Mengapa Masih Ada yang Bilang Covid-19 Hoax?

okri- uji swab di pasar pagi (1)
Tim Dinas Kesehatan Kota Cirebon melakukan pengambilan spesimen swab, belum lama ini. Di tengah pandemi covid-19, sebaran informasi bohong memperparah keadaan. Foto: Okri Riyana/Radar Cirebon
0 Komentar

Di tengah pandemi corona virus disease (covid-19),  masih ada masyarakat yang mengangap pandemi ini sebagai hoax. Tidak sedikit yang termakan informasi maupun teori konspirasi. Pada akhirnya malah memperparah keadaan.

PLERED zona merah, pakai masker dan face shield. Kecepatan angin di Cirebon sekarang sedang 39 kilometer per jam.
Entah dari mana sebaran informasi bermula. Namun merujuk frasa dari konten yang menyebar di Whats App, sangat mirip dengan dua berita yang diunggah berurutan dan radarcirebon.com. Kedua berita tersebut terpisah dan tidak saling berkaitan.
Yang pertama adalah informasi adanya 16 kasus covid-19 di Kecamatan Plered, Kabupaten Cirebon. Yang kedua adalah informasi dari Badan Meteorologi Klimatologi dan Geofisika (BMKG) berisi penjelasan mengenai fenomena angin kumbang di wilayah Ciayumajakuning.
Kedua berita tersebut tidak saling berkaitan. Dan tidak ada satu pun yang mengulas mengenai zona merah. Sayangnya, sebaran pesan berantai di Whats App tersebut cukup masif.
Itu baru satu informasi yang “dipelesetkan” oleh oknum. Lebih banyak lagi yang setiap harinya menerpa masyarakat. Dari situs resmi pemerintah misalnya. Selama pandemi covid-19 sedikitnya ada 372 hoax menyebar. Itu baru yang terdeteksi dan telah dilakukan counter. Di luar itu, lebih banyak lagi. Termasuk di tingkat lokal.
Sebaran informasi yang tidak dapat dipertanggung jawabkan, dikhawatirkan memperparah pandemi. Belum lagi masyarakat yang mempercayai teori konspirasi dan menolak penerapan protokol kesehatan seperti penggunaan masker, cuci tangan, jaga jarak dan lainnya.
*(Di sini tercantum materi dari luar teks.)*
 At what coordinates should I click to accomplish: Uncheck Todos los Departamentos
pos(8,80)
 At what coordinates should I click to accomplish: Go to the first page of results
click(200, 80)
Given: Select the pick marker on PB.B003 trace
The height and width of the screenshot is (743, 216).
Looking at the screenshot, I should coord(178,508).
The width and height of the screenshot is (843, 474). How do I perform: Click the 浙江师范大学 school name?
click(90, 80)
Psikolog, Rini S Minarso SE SPsi MPsi mengatakan, masyarakat yang menganggap covid sebagai hoax, karena mereka belum paham penyakit seperti apa covid-19 ini dan belum dipahami dengan baik.
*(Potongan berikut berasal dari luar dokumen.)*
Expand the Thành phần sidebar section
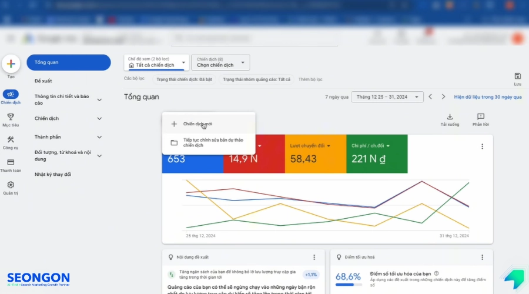 click(x=68, y=137)
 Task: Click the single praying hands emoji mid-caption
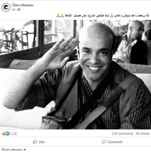(112, 16)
Masyarakat merasa apa yang disampaikan oleh pemerintah, terkait data yang didapatkan sejauh ini bukan data sesungguhnya. Di samping itu, ada faktor pemahaman yang kurang. “Bisa karena kurang kepercayaan terhadap pemangku kebijakan. Bisa juga karena minimnya pengetahuan,” tutur Rini, kepada Radar Cirebon, Senin (27/7).
Sebagai jalan keluar, dia mendorong kebijakan pemerintah satu dan lainnya harus bisa sereagam. Jangan bertolak belakang agar meningkatkan kepercayaan masyarakat.